(Screen-element location records)

** begin **

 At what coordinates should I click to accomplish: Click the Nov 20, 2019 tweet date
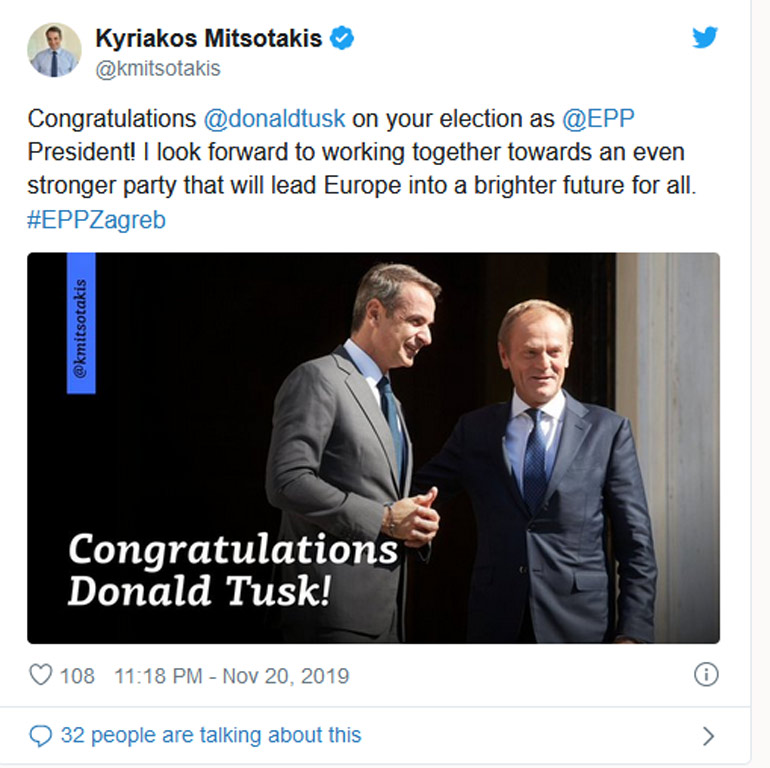coord(286,676)
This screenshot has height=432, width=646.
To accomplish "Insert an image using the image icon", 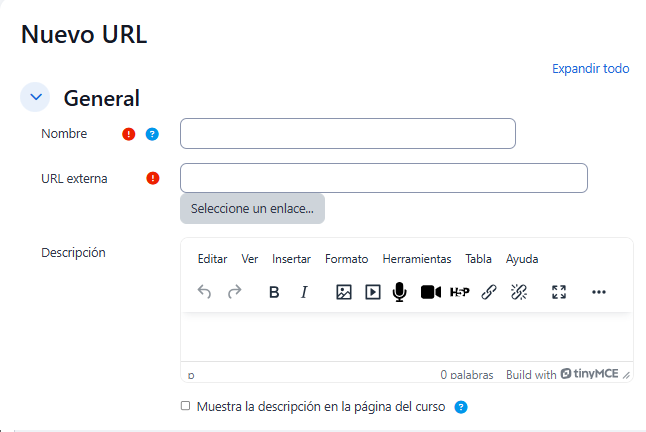I will [x=344, y=292].
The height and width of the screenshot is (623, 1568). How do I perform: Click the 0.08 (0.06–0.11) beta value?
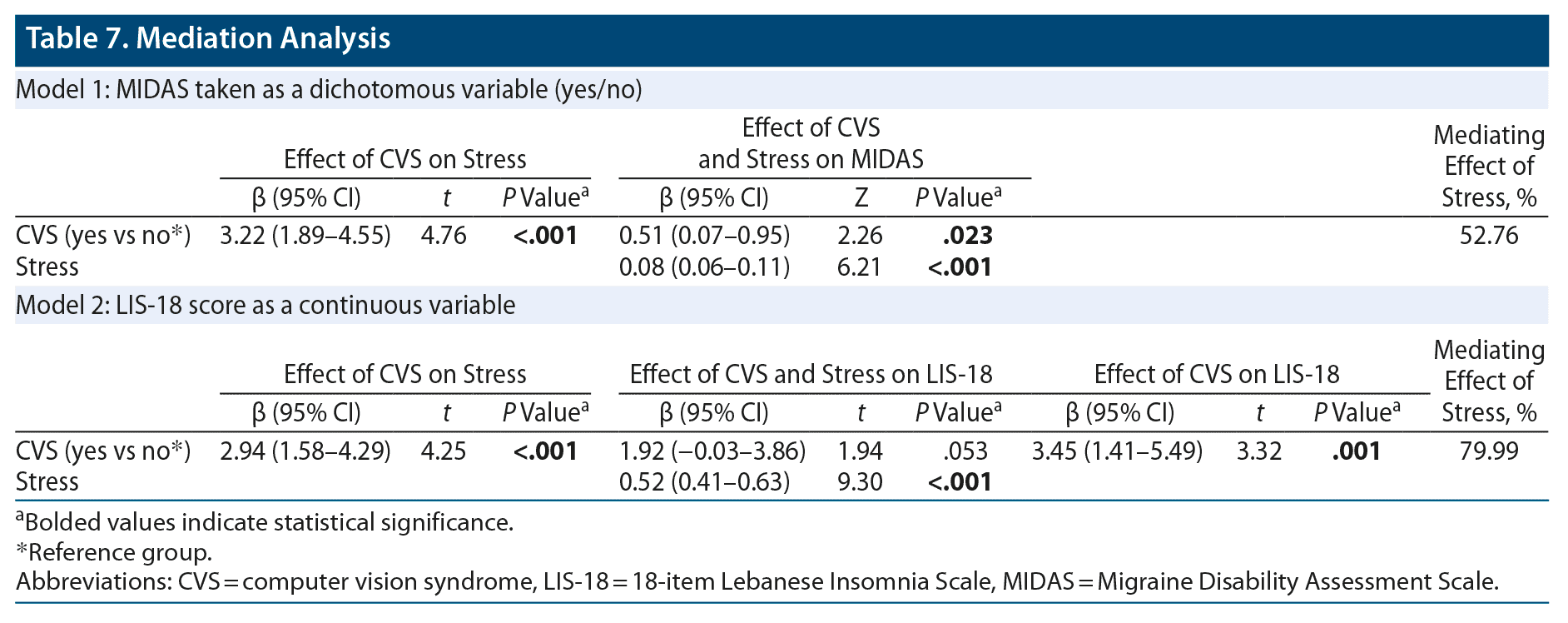point(704,267)
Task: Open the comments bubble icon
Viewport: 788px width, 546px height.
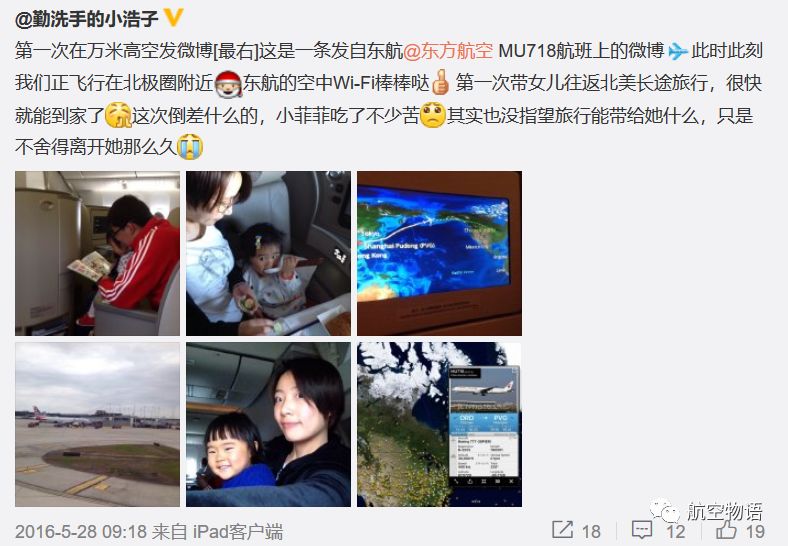Action: (x=642, y=530)
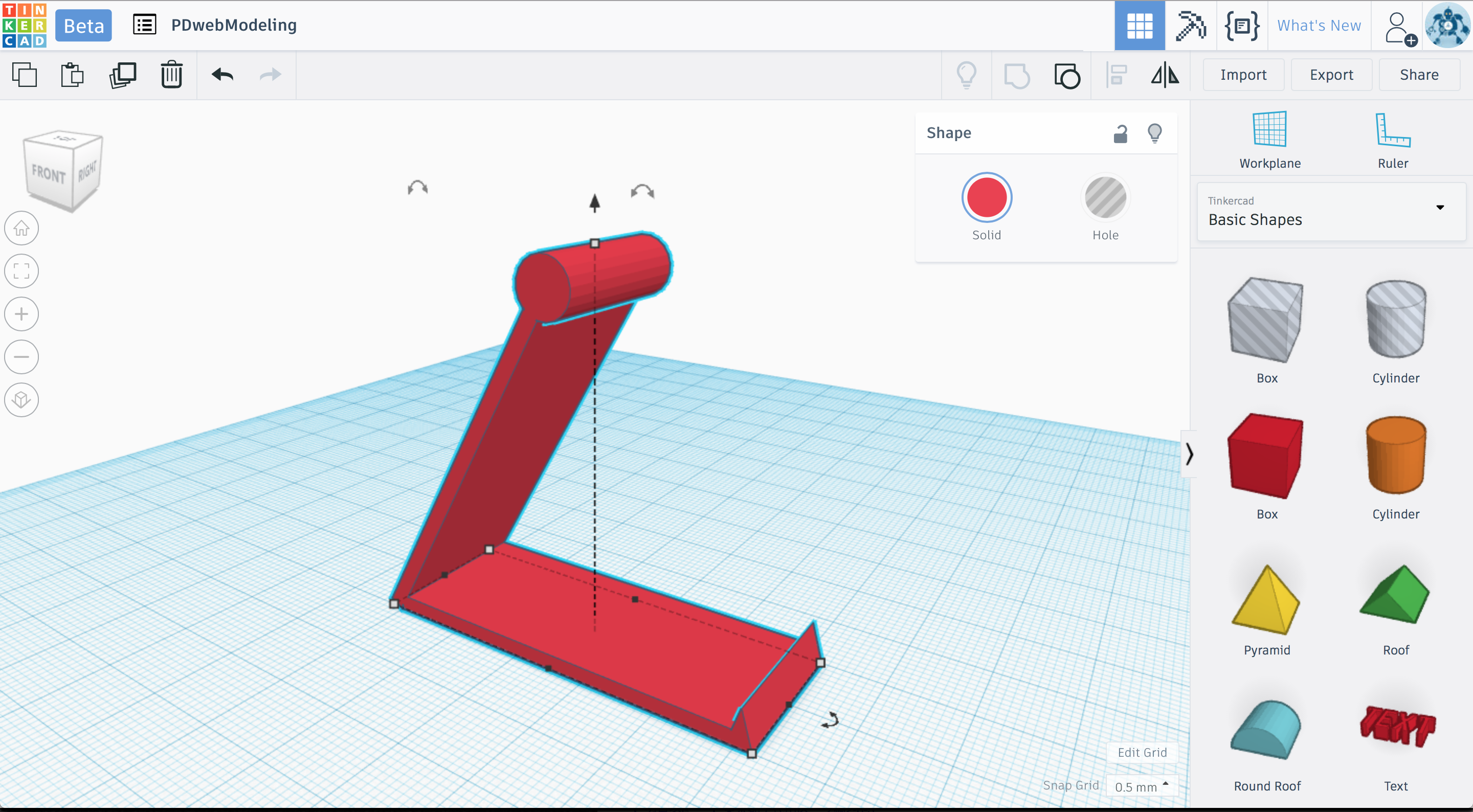Open the Codeblocks curly braces icon
This screenshot has height=812, width=1473.
1242,26
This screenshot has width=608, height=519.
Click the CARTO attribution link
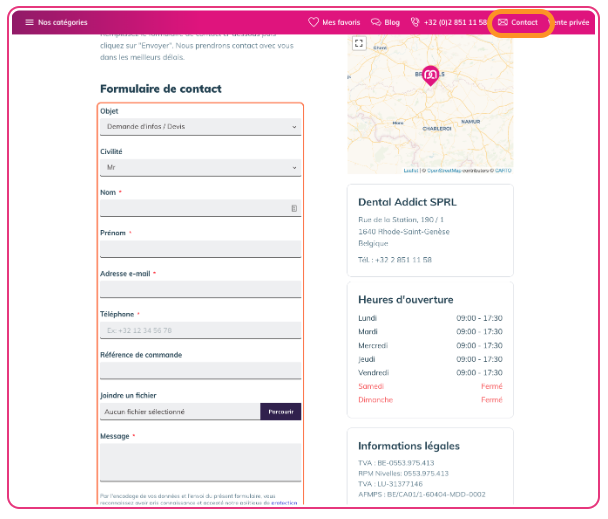[503, 170]
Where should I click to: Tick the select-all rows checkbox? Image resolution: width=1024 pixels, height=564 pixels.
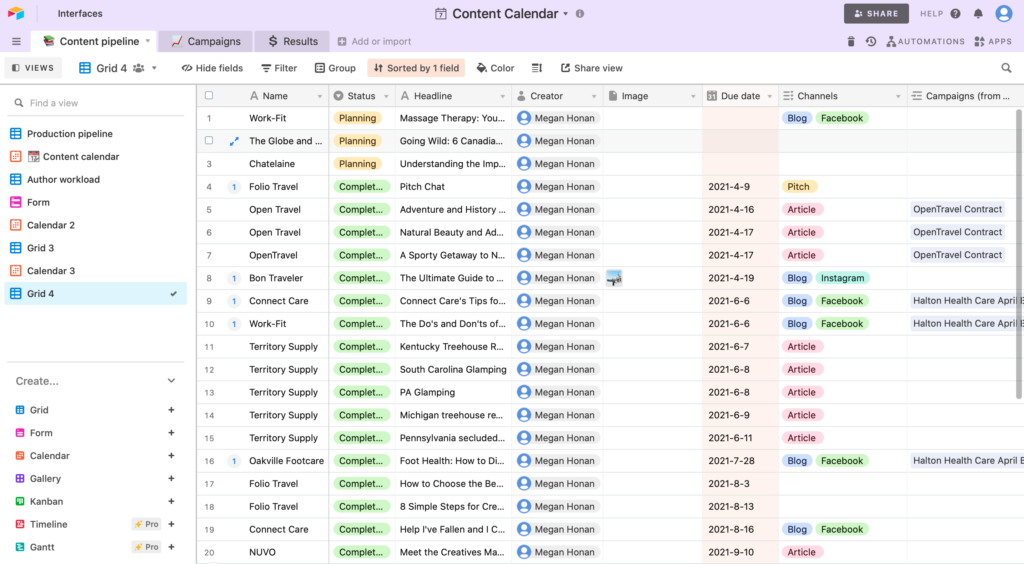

** end **

# [Problem description]
Please list every line above that contains the string "screenshot". Case counts.

# [Written reply]
This screenshot has height=432, width=646.
The height and width of the screenshot is (623, 1568). How do I perform: Click the 0.08 (0.06–0.11) beta value?
This screenshot has height=812, width=1473.
This screenshot has width=608, height=519.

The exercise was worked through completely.